Home Politic Hongaria. Akhir dari era Viktor Orbán? Mengapa pemilu hari Minggu akan menjadi...

Hongaria. Akhir dari era Viktor Orbán? Mengapa pemilu hari Minggu akan menjadi penentu bagi Eropa

8
0



Hongaria, laboratoriumnya kelompok ekstrim kanan

Kekalahan Viktor Orbán akan menjadi kemunduran bagi partai-partai nasionalis Eropa yang terinspirasi oleh model Hongaria. Negara ini adalah contoh ekstrim kanan Eurofobia. Pada tanggal 23 Maret, Marine Le Pen mengambil bagian dalam pertemuan patriotik besar Eropa di Budapest. “Viktor Orbán adalah seorang visioner dan pionir,” kata pemimpin National Rally (RN) di hadapan perwakilan nasionalis internasional lainnya.

Viktor Orbán juga dekat dengan Donald Trump. Perdana Menteri Hongaria adalah pemimpin Eropa pertama yang mengunjunginya setelah terpilih pada Desember 2024. Donald Trump mengirim Wakil Presiden AS ke Budapest Selasa lalu untuk mendukung Viktor Orbán. JD Vance mengecam “campur tangan birokrat Brussel” dalam pemilu. Keesokan harinya, Wakil Presiden AS mengunjungi Mathias Corvinus Collegium (MCC). Lembaga ini, baik sebagai wadah pemikir maupun lembaga pendidikan, menyebarkan pesan baik Viktor Orbán di Hongaria dan sekitarnya.

“Hongaria adalah laboratorium ide dan resep bagi partai-partai nasionalis di Eropa,” tegas Rodrigo Ballester, direktur Pusat Studi Eropa MCC. “Negara ini telah menjadi model konservatif untuk alternatif politik jauh sebelum Amerika di bawah Trump.

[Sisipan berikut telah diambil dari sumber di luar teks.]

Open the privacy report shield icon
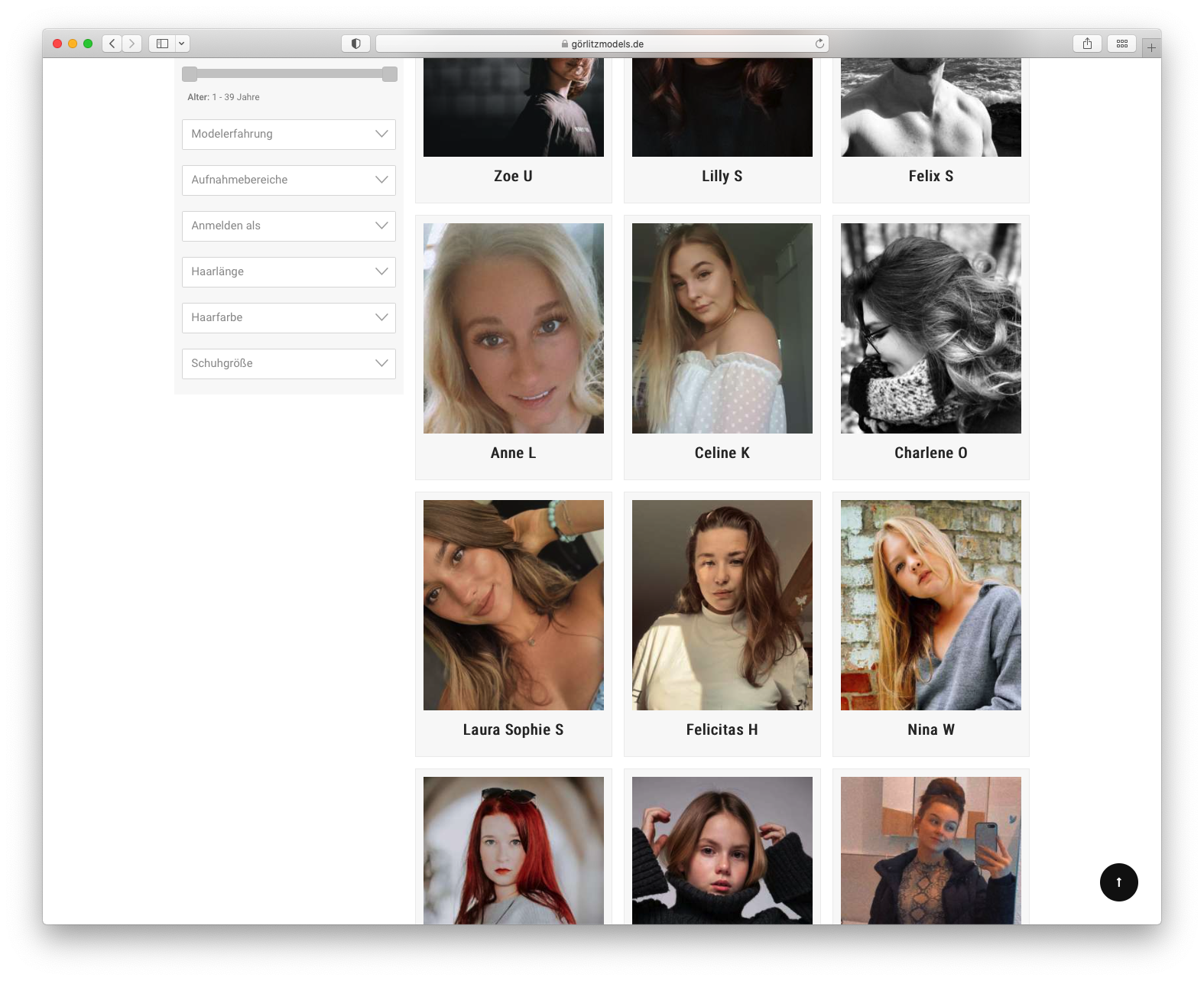1204x981 pixels. pyautogui.click(x=355, y=44)
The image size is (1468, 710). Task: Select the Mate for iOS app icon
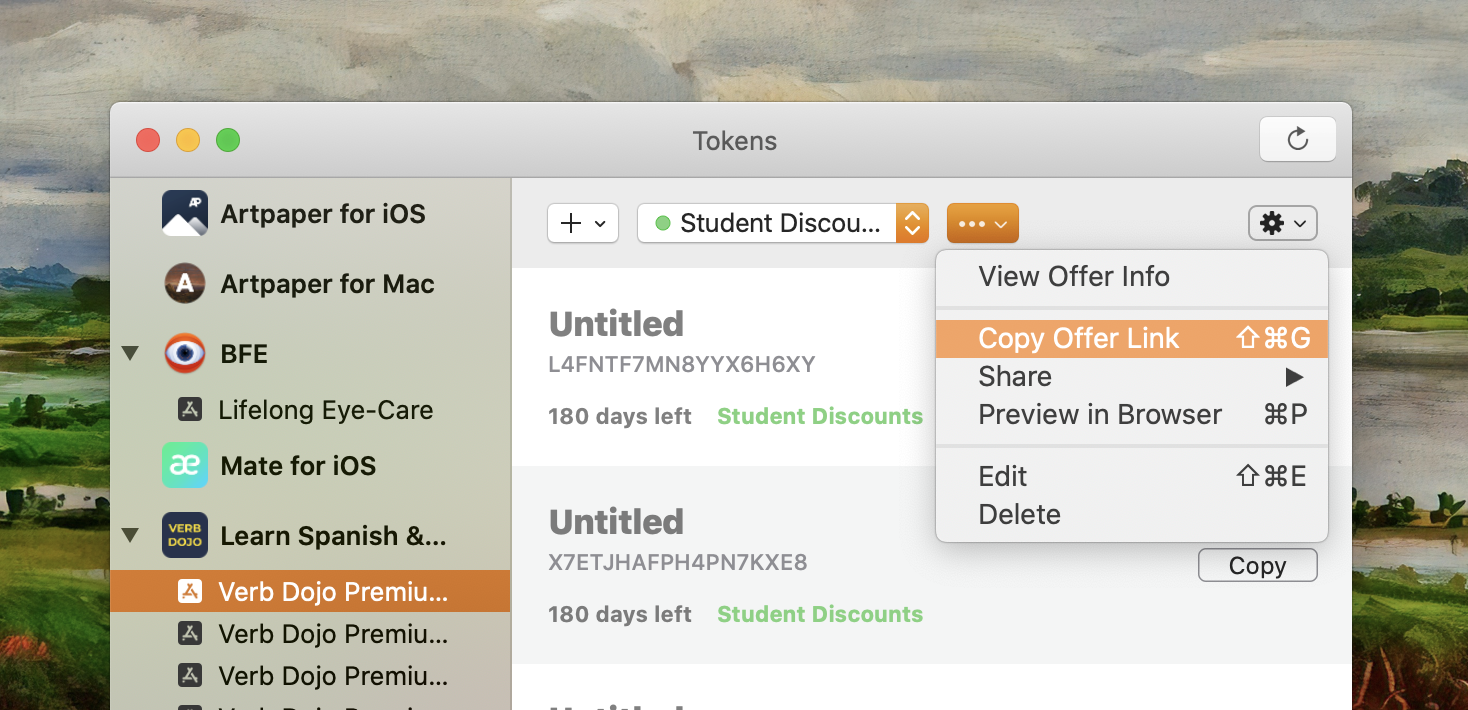point(185,465)
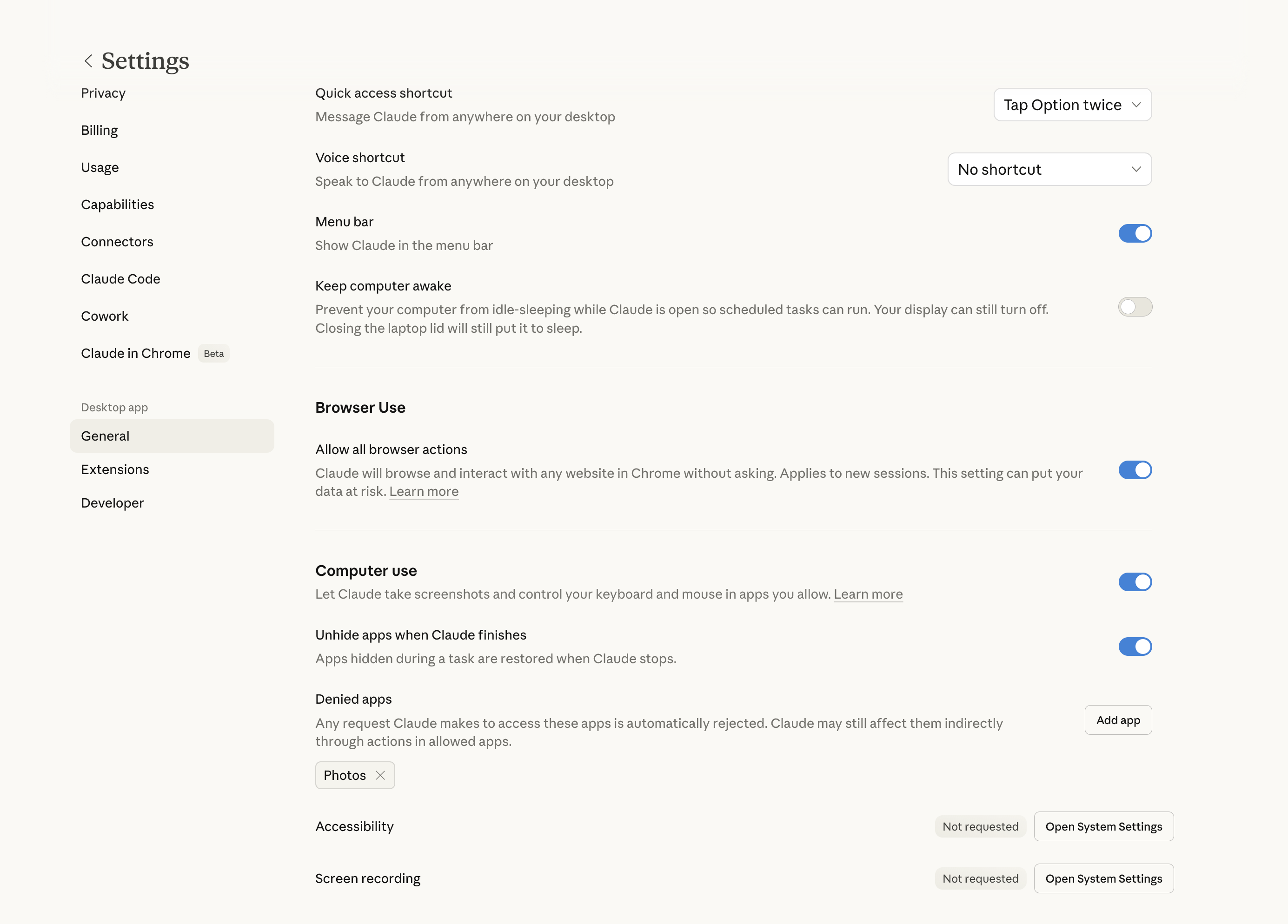Toggle the Menu bar switch off
This screenshot has width=1288, height=924.
tap(1135, 233)
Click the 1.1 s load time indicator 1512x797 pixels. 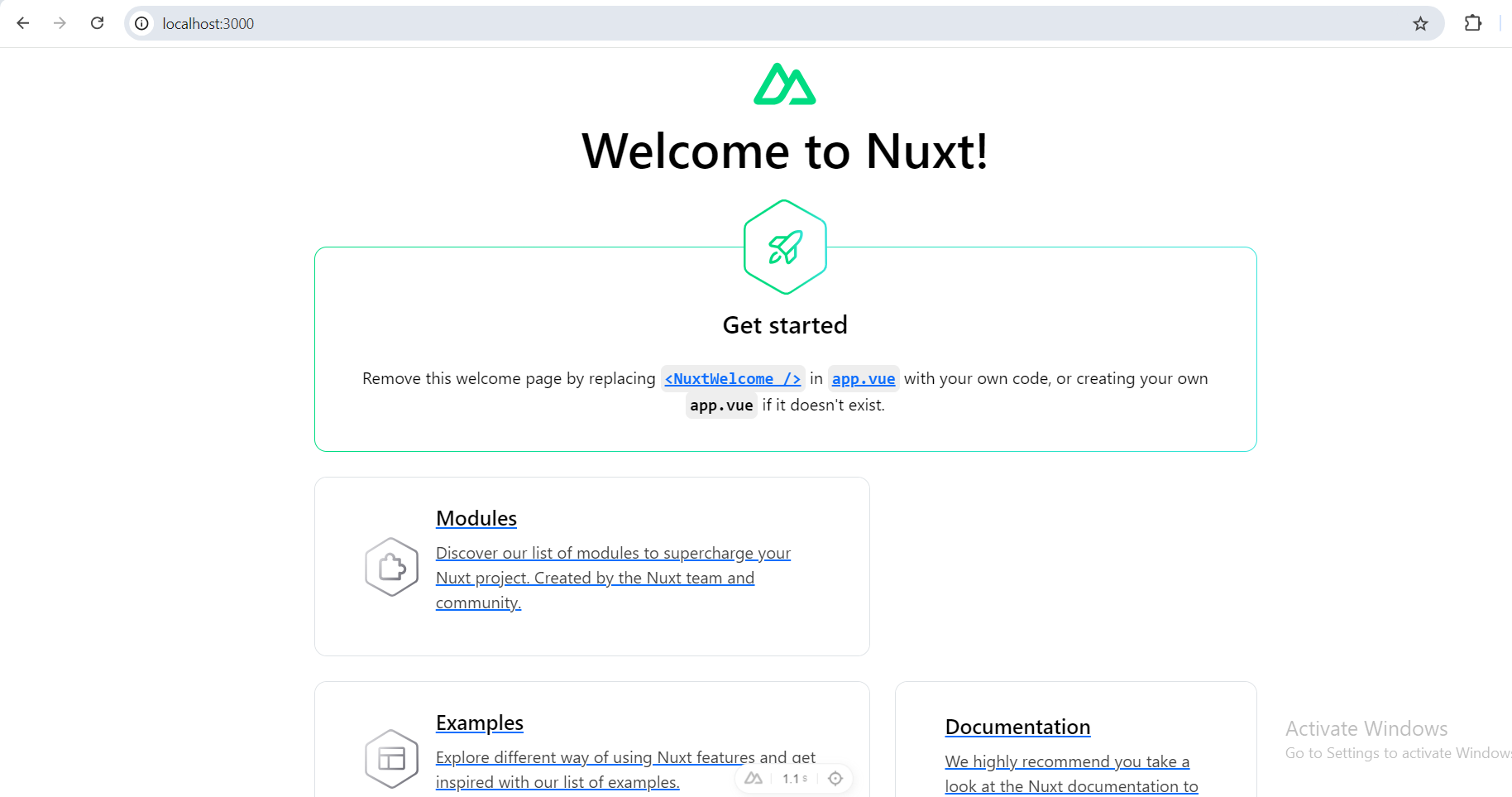(792, 778)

Hongaria adalah pionirnya,” tambah poliglot Spanyol ini, yang tumbuh di Strasbourg sebelum mengajar di Sciences Po Paris cabang Dijon.

Hubungan dengan RN dan Penaklukan Kembali

Rodrigo Ballester tidak merahasiakan hubungan dekatnya dengan kelompok sayap kanan di Prancis, terutama RN dan Reconquête, partainya Éric Zemmour. Pejabat Komisi Eropa mengenai ketersediaan ini kadang-kadang menghubungkan antara Hongaria di bawah kepemimpinan Viktor Orbán dan politisi Prancis yang mengagumi model Hongaria, seperti ketika ia menyampaikan laporan tentang migrasi bersama Fabrice Leggeri, MEP dari RN dan mantan direktur Frontex. “Hongaria sedang berkampanye untuk Uni Eropa (UE) yang tidak melemah, namun fokus pada kedaulatan negara-negara anggotanya. Eropa yang kurang teknokratis, kurang libertis dan berdasarkan negara-bangsa yang kuat,” kata Rodrigo Ballester, yang menghadapi proses disipliner karena “di Brussel mereka tidak senang dengan apa yang dikatakannya.”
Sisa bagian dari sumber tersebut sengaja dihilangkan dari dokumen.